Despite the COVID-19 impact on the economy since it struck the country in March this year, disrupting various business activities, consumer inflation has fallen to a single digit in November, 2020, hitting 9.8 percent.
In percentage terms, it represents 0.3 percentage points, which is below October 2020 figure of 10.1 percent.
According to the Ghana Statistical Service (GSS), the fall is largely due to a 0.9-percentage-point fall in food inflation to 11.7 percent. in effect, the food group contributed 53 percent to the total inflation and remains the predominant driver of year-on-year inflation. However, non-food inflation remained unchanged at 8.3 percent.
Business analyts and various industry players in the country have expressed optimism since the fall of consumer inflation in November back to a single digit, as the fall is the fourth time in a role.
In March this year, consumer Inflation stood at 7.8 percent, however, due to COVID-19 disruptions in the business activties of the country, by July 2020, it had risen sharply to 11.4 percent in July.
However, due to effective measures put in place, consumer inflation started to fall in August this year.
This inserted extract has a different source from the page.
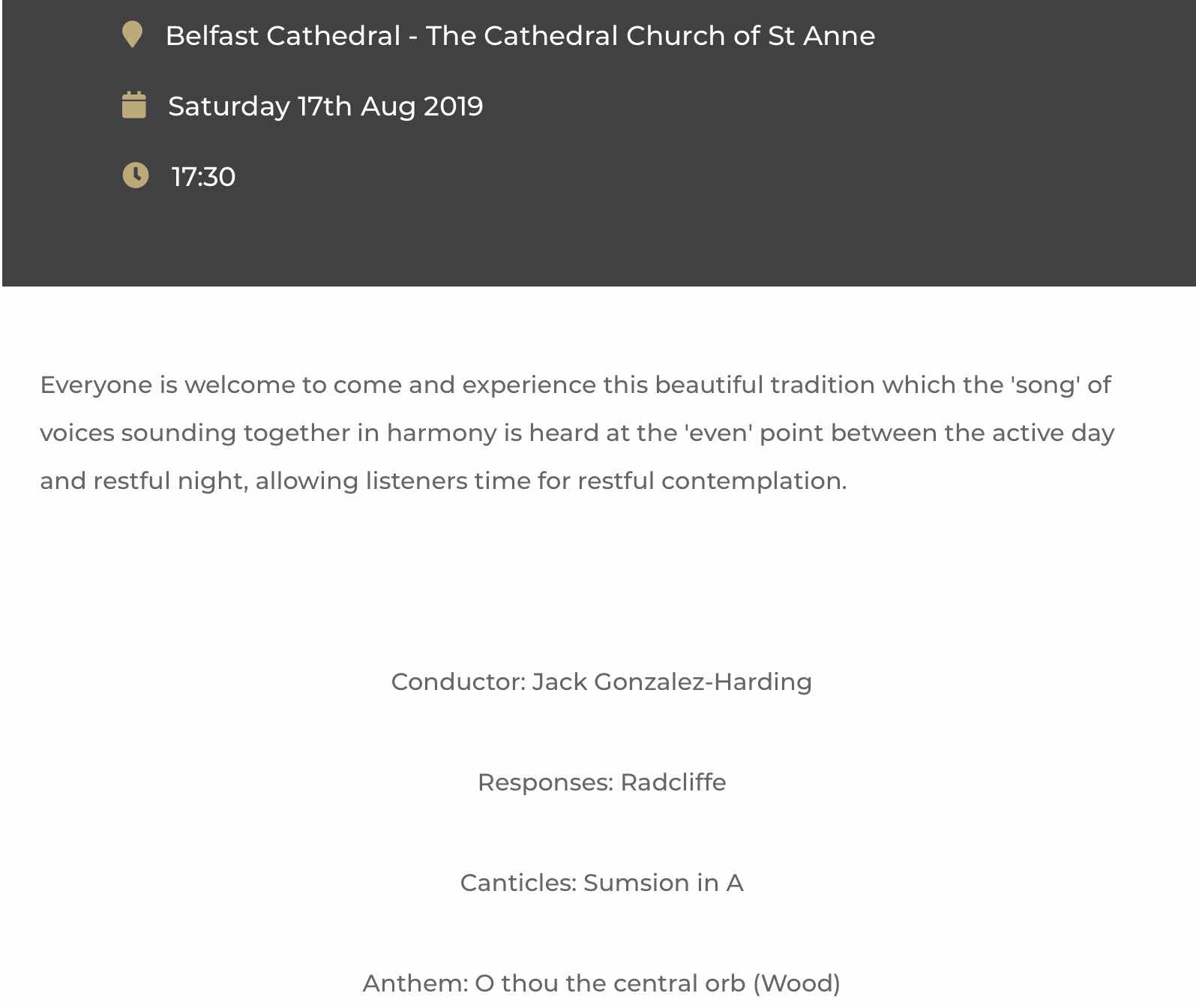Screen dimensions: 1196x1008
Task: Click the location pin icon
Action: pyautogui.click(x=132, y=34)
Data indicate that the sustained drop in inflation is favourable for the continued “dovish stance of monetary policy to support the post-COVID economic recovery”.
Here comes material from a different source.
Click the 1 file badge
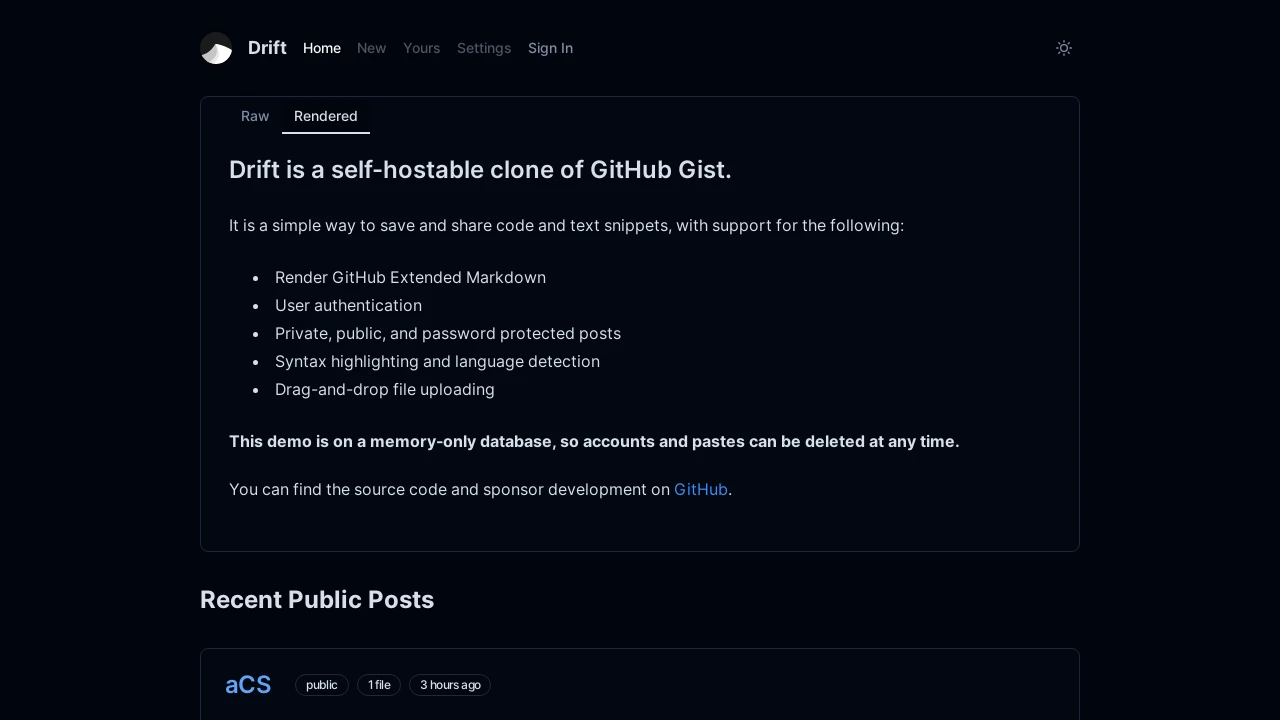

“With a projected double-digit budget deficit and debt ratio above 70 percent in 2020, we perceive limited scope for additional fiscal stimulus in 2021 to strengthen the economic recovery. In view of the fiscal constraint, we believe the drop in inflation strengthens the case for extended support from Bank of Ghana, using all available options in the monetary policy tool kit,” Databank Research states.
It added that the seemingly quick reversal in inflation to the central bank’s target range of 6 to 10 percent underscores the view that inflation expectations are well anchored.
“This is underpinned by the steady improvement in monetary policy credibility, restored under the 2015–2019 IMF programme and largely maintained post-reforms.”
The investment bank however cautioned that the lagged effect of the sharp growth in money supply during the fourth quarter could pose an upside risk to inflation from December to the first quarter of 2021.